■ WRITTEN TASK
Reproduce the listing below line for line, keeping every character the same.

■ RECORDS FOR THIS EXERCISE

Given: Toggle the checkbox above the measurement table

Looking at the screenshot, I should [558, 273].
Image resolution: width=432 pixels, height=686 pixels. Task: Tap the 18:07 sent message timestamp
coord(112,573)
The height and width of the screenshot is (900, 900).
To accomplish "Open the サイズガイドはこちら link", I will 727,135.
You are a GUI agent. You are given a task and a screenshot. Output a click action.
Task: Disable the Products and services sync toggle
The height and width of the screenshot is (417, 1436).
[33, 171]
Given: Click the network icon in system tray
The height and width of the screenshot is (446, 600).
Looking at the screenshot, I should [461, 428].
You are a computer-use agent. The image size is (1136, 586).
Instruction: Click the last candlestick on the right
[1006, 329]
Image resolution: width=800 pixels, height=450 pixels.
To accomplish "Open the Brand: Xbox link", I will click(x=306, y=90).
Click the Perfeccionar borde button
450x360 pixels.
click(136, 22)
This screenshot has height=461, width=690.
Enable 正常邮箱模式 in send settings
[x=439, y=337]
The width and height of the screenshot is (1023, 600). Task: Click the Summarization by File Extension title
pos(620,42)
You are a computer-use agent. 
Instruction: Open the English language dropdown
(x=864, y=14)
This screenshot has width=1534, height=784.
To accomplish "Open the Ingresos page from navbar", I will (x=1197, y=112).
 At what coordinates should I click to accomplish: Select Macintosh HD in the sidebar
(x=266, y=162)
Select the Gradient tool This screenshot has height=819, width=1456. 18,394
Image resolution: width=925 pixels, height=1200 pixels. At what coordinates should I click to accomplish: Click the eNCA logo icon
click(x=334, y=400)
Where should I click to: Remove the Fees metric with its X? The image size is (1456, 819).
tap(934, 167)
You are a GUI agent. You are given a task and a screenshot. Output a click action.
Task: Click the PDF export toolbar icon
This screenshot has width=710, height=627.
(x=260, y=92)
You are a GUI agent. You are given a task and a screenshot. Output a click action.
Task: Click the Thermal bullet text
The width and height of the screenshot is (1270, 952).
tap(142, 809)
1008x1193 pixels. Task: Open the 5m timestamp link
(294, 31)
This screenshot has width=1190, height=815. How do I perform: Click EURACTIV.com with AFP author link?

■ PROBLEM SOLUTION
Given: Toggle the checkbox above the measurement table

Looking at the screenshot, I should [558, 273].
Image resolution: width=432 pixels, height=686 pixels. Task: Tap the 18:07 sent message timestamp
coord(112,573)
The height and width of the screenshot is (900, 900).
To accomplish "Open the サイズガイドはこちら link", I will 727,135.
You are a GUI agent. You are given a task and a screenshot. Output a click action.
Task: Disable the Products and services sync toggle
The height and width of the screenshot is (417, 1436).
[33, 171]
Given: Click the network icon in system tray
The height and width of the screenshot is (446, 600).
Looking at the screenshot, I should [461, 428].
You are a computer-use agent. The image size is (1136, 586).
Instruction: Click the last candlestick on the right
[1006, 329]
Image resolution: width=800 pixels, height=450 pixels.
To accomplish "Open the Brand: Xbox link", I will click(x=306, y=90).
Click the Perfeccionar borde button
450x360 pixels.
click(136, 22)
This screenshot has height=461, width=690.
Enable 正常邮箱模式 in send settings
[x=439, y=337]
The width and height of the screenshot is (1023, 600). Task: Click the Summarization by File Extension title
pos(620,42)
You are a computer-use agent. 
Instruction: Open the English language dropdown
(x=864, y=14)
This screenshot has width=1534, height=784.
To accomplish "Open the Ingresos page from navbar", I will (x=1197, y=112).
 At what coordinates should I click to accomplish: Select Macintosh HD in the sidebar
(x=266, y=162)
Select the Gradient tool This screenshot has height=819, width=1456. 18,394
Image resolution: width=925 pixels, height=1200 pixels. At what coordinates should I click to accomplish: Click the eNCA logo icon
click(x=334, y=400)
Where should I click to: Remove the Fees metric with its X? The image size is (1456, 819).
tap(934, 167)
You are a GUI agent. You are given a task and a screenshot. Output a click action.
Task: Click the PDF export toolbar icon
This screenshot has width=710, height=627.
(x=260, y=92)
You are a GUI agent. You are given a task and a screenshot. Output a click action.
Task: Click the Thermal bullet text
The width and height of the screenshot is (1270, 952).
tap(142, 809)
1008x1193 pixels. Task: Open the 5m timestamp link
(294, 31)
This screenshot has width=1190, height=815. How do I perform: Click EURACTIV.com with AFP author link?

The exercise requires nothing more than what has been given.